What you will do: Every line of the listing that holds the word "icon" should be returned.

Recorded information:
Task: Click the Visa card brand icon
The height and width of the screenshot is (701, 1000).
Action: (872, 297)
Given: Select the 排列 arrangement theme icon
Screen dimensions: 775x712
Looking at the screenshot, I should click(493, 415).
* * *
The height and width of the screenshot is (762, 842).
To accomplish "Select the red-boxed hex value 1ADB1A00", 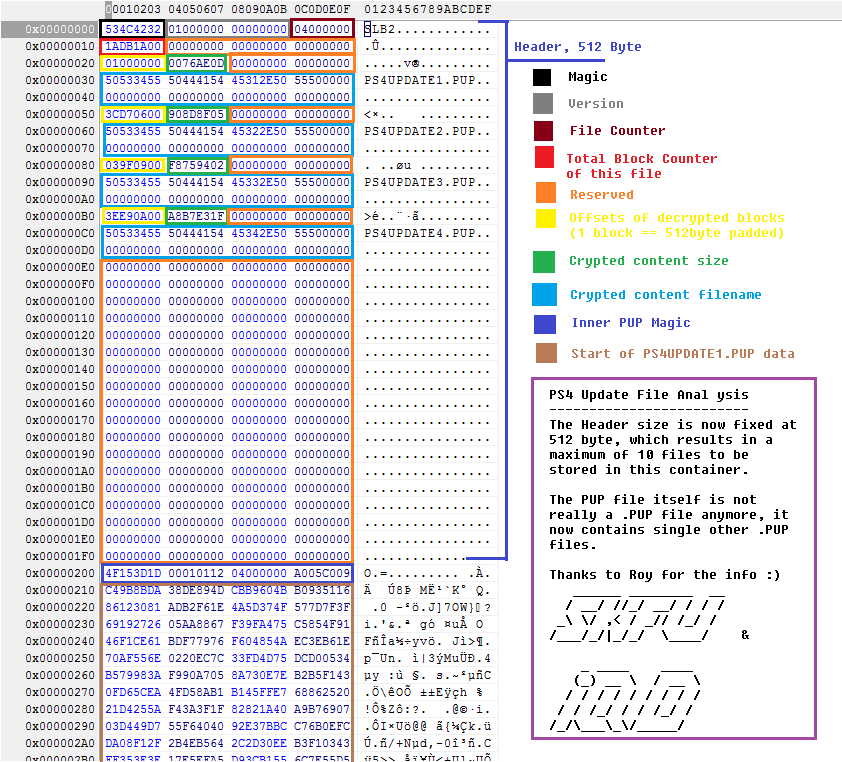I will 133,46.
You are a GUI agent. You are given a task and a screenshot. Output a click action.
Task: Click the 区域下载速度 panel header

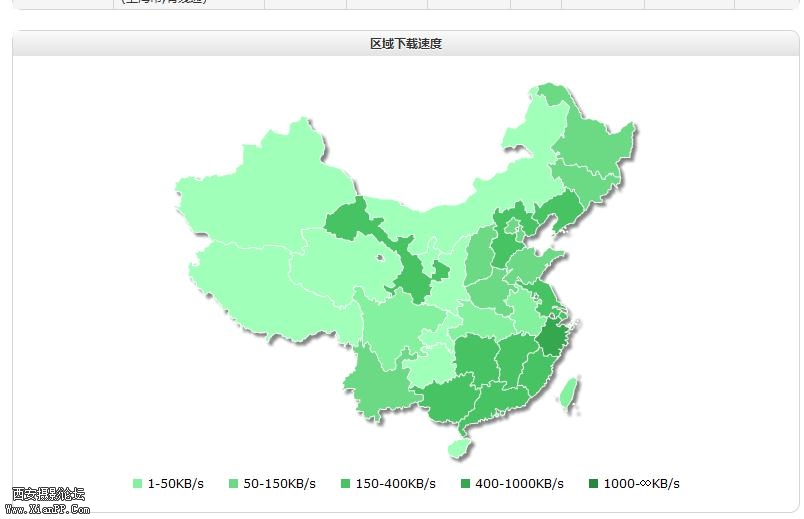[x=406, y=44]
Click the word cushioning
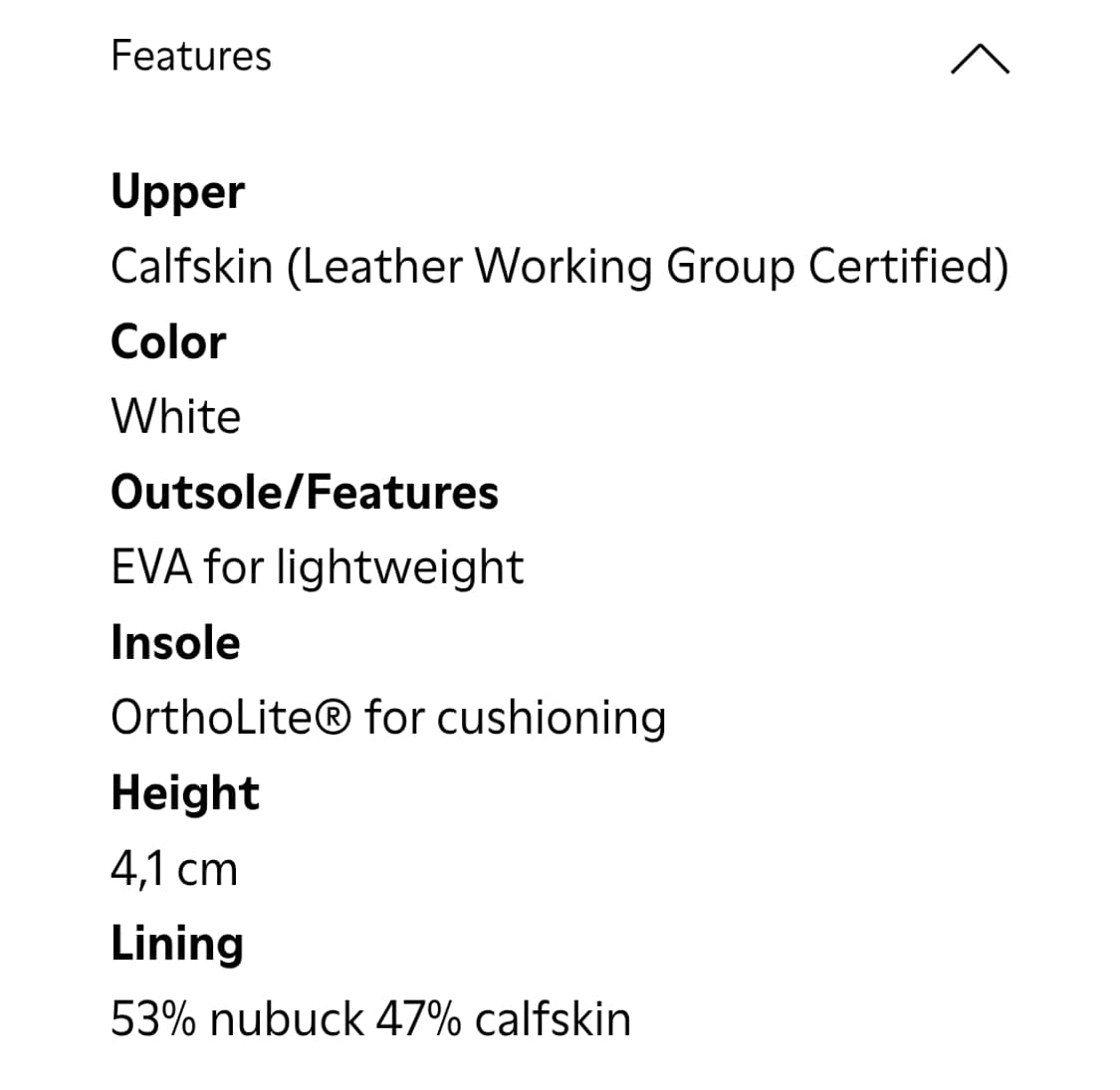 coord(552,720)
...
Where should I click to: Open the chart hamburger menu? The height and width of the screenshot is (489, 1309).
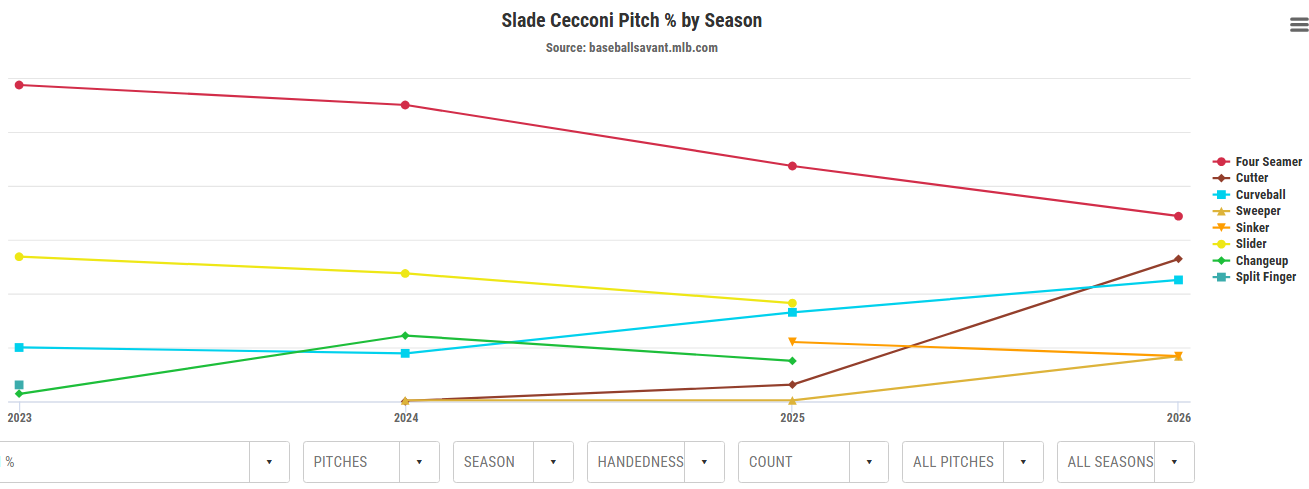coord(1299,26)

Output below:
Task: Click the Visa card brand icon
Given: Select the 排列 arrangement theme icon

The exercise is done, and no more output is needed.